**Document text**
□ □ □ □ □ □ □
Opera by Karlheinz Stockhausen

Freitag aus Licht (Friday from Light), the main body of which is also titled Freitag-Versuchung (Friday Temptation), is the fifth to be composed of the seven operas that comprise Licht (Light), by Karlheinz Stockhausen. It was the last of the operas to receive a staged production with the composer's involvement.

==History==
Freitag was commissioned by Udo Zimmermann of the Oper Leipzig, which gave the staged premiere on 12 September 1996. Three subsequent performances were given on September 13, 14, and 15. The musical direction and sound projection was done by the composer. The staging was done by Uwe Wand. Stage, costume, object and lighting designs were from Johannes Conen. Johannes Bönig did the choreography. In addition to the soloists, the choir of the Leipzig Opera, the children's choirs of the Oper Leipzig and Mitteldeutscher Rundfunk, and the children's orchestra of the Johann Sebastian Bach music school of Leipzig performed in the original production.

The production was filmed for a documentary by WDR. A four-disc audio recording of the opera is available from the Stockhausen Verlag (CD 50).
□ □ □ □ □ □ □
**Material supplied**
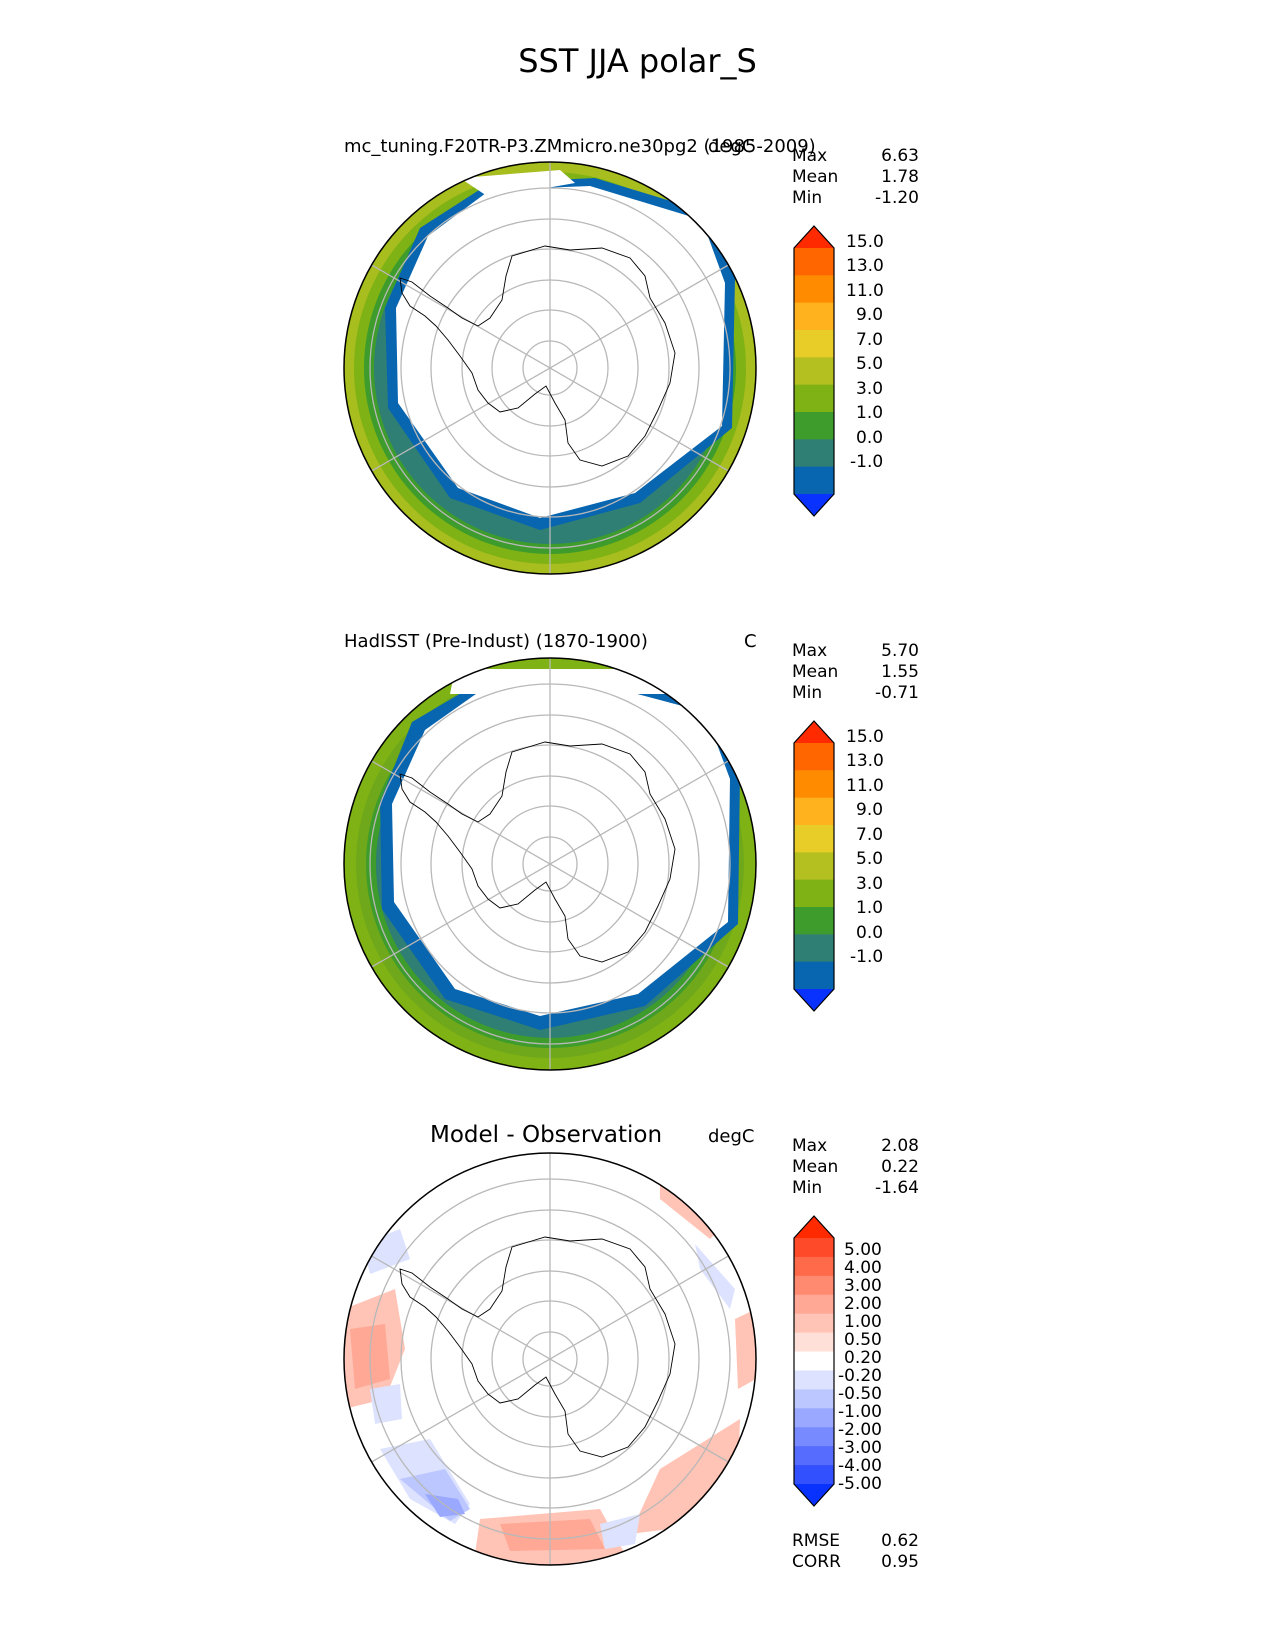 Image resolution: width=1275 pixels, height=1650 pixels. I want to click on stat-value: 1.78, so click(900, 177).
□ □ □ □ □ □ □
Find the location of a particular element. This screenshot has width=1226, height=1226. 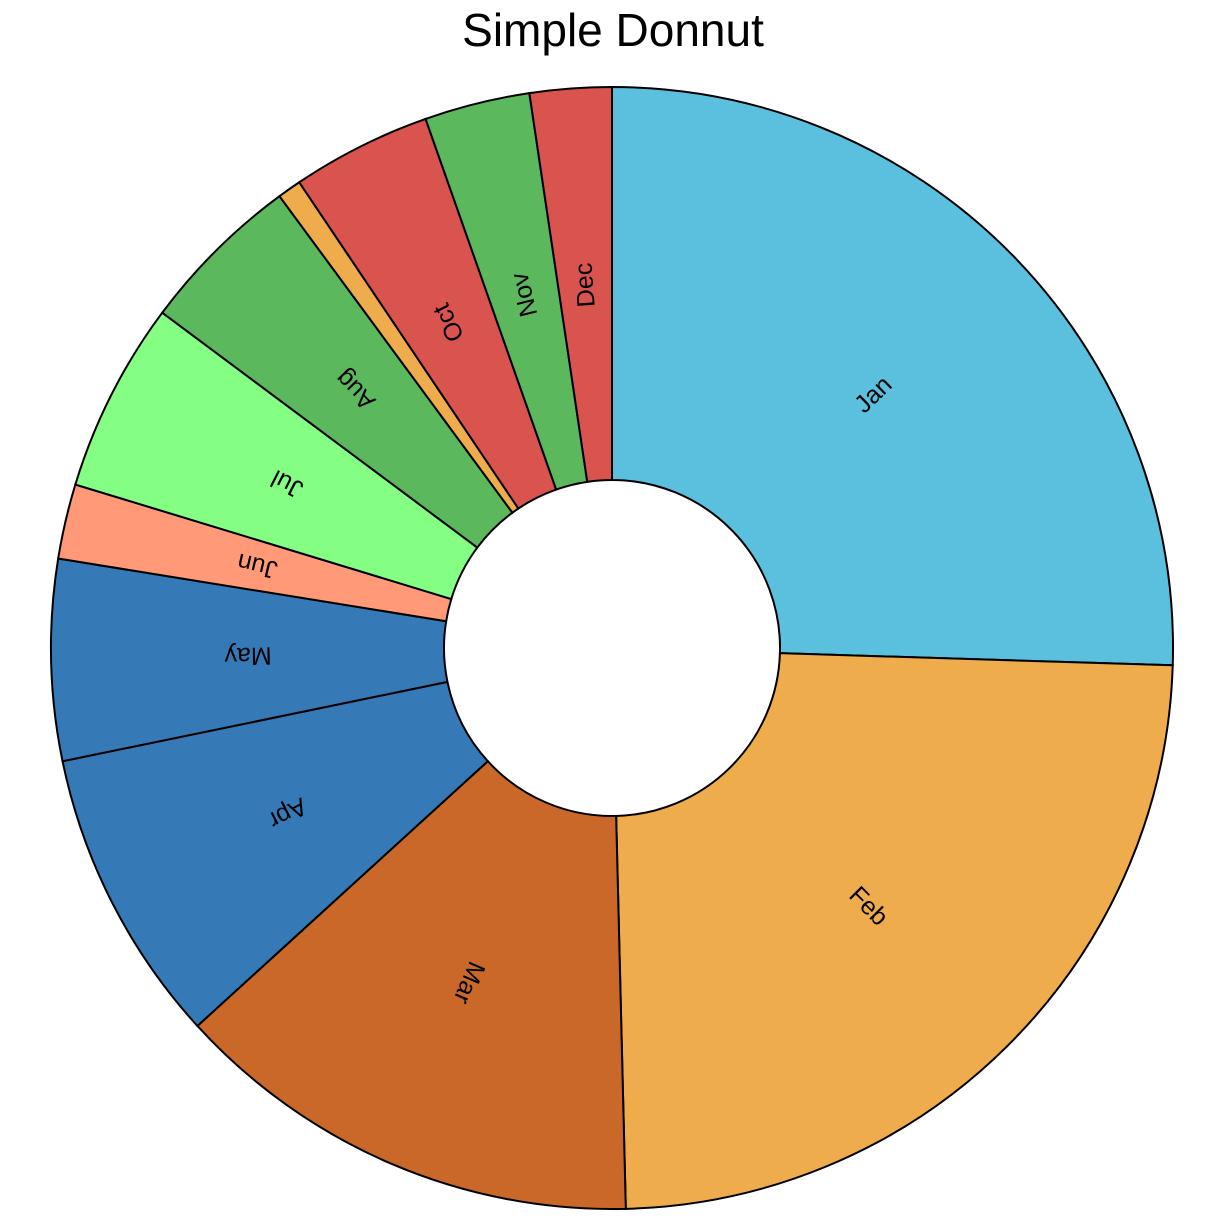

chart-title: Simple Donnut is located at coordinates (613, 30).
□ □ □ □ □ □ □
**Problems to work on**
• a. Please rewrite the paragraph beginning "Freitag was commissioned by Udo Zimmermann" from the text on Freitag aus Licht as a bulleted list, keeping its main facts.
• b. In the text on Freitag aus Licht, who handled the choreography for the original production?

**Exercise answers**
• a.
- Commissioned by Udo Zimmermann of the Oper Leipzig
- Staged premiere by the Oper Leipzig on 12 September 1996, followed by three performances on September 13, 14, and 15
- Musical direction and sound projection: the composer
- Staging: Uwe Wand
- Stage, costume, object and lighting designs: Johannes Conen
- Choreography: Johannes Bönig
- Performers besides the soloists: the Leipzig Opera choir, the children's choirs of the Oper Leipzig and Mitteldeutscher Rundfunk, and the children's orchestra of the Johann Sebastian Bach music school of Leipzig

• b. Johannes Bönig